Many Maps of my Land
2011 –
In 1947, a British lawyer Cyril Radcliffe was tasked with drawing a line which divided a country. He was given just 35 days! Imagine just 5 weeks to carve apart India under Britain. A country which was home to 400 million people.
After the second world war, Britain decided to hurriedly grant self-rule to India. It also accepted the demand for a separate nation for the region’s muslims. Radcliff’s job was to draw a partition line through two main provinces. Punjab in the east and Bengal in the west. A complicated undertaking. And the fate of some states remained unclear.
He actually never thought of Kashmir becoming the biggest conflict region.
Radcliffe had never travelled to India before — in fact, according to a BBC documentary on India-Pakistan partition, Radcliffe had never been to the east of Pakistan — nor did he have the experience of creating borders in other parts of the world. Yet, he was given five weeks to carry out the task that was to change the politics, geography and the fate of a region that was not only bigger than its fateful destiny but demographically completed the east and the west as it was later called.
He, along with his team, was commissioned to divide two countries based on religion. Today, even after more than seventy years, this line serves as the Indo-Pakistani border on the western side and on the eastern side as the India-Bangladesh border. But little is known that it was this confusing ‘Radcliff Line’ that left millions stranded and massacred amidst communal riots.
In 1947, The announcement of the border triggered massive migration of people resulted in the deaths of over a million people. In fact, Radcliffe never ever returned to India and reportedly refused to accept his salary of Rs 40,000 after seeing the violence that was triggered post-partition.
The line, which came to be recognised as Radcliffe line, today serves as the International Border between India and Pakistan.

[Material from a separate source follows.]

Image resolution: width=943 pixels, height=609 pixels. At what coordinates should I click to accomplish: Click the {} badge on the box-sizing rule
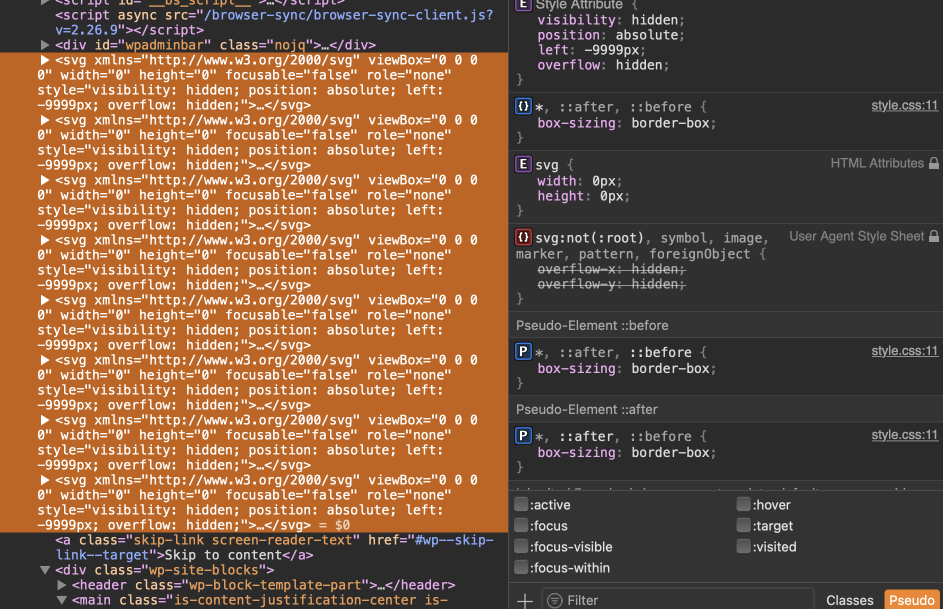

And since that time there has been no looking back on violence. The start of such enmity never seen before. India and Pakistan, ever since the day of their creation had gone on small and full-fledged wars five times. Shooting across the border, killing soldiers an civilians along the border is a daily happening just like children going to school including Sunday.
In 1971, while India and Pakistan were fighting their last full bloodied war that lead to the creation of Bangladesh. Hundreds of kilometres northwards deep in the Karakorams, Major Chewang Rinchin of the Ladakhi Scouts walked along the Shyok River, which literally means ‘the river of death’ in Yarkandi Uyghur, ceased fire after acquiring five villages. A total area of 804 sq. kilometreS along the river Shyok even before the Indo-Pakistan war was called off.
That night people of acquired few villages went to sleep in Pakistan, but they woke up in India the following morning. The border came into being in the night just like many years ago when the clock struck 12 Pakistan and India were separated.
This was the start of my project “Many Maps of my Land”
Border villages were opened for the first time to the world in the summer of 2011 after 40 years of being cut from the world. In the cruel winters the same year i was placed to teach at the higher secondary school, crossing arguably the highest road in the world in minus thirty degrees, overpassing the Karakorum ranges.
Many maps of my Land is a long term project investigating into the daily lives of the people living in the vulnerable highlands along the 753 kilometres of the infamous Line of Control with Pakistan along the India-Pakistan border and Line of Actual Control with China.
The project aims to meditatively document the social, political and cultural fabric while focusing on collecting the passed on oral narratives with an objective to add an alternative, humanist angle to the discourse on borders, which are often simply seen as a stage for wartime theatrics or as symbolic communication channels – and which ignore the communities that live along them. The project will Highlight the triviality of daily lives of the locals who travel for hundreds of kilometres for employment and basic medical necessities facing real death scenarios where many a times they have unknowingly crossed the borders.
The core of the study is to help make a shift by bringing the borderlanders to the public eye and humanising the discourse on the LoC and how border residents can help in the process of reconciling cross-border issues. Uniting families divided by the LoC could be a bridge between the competing political positions.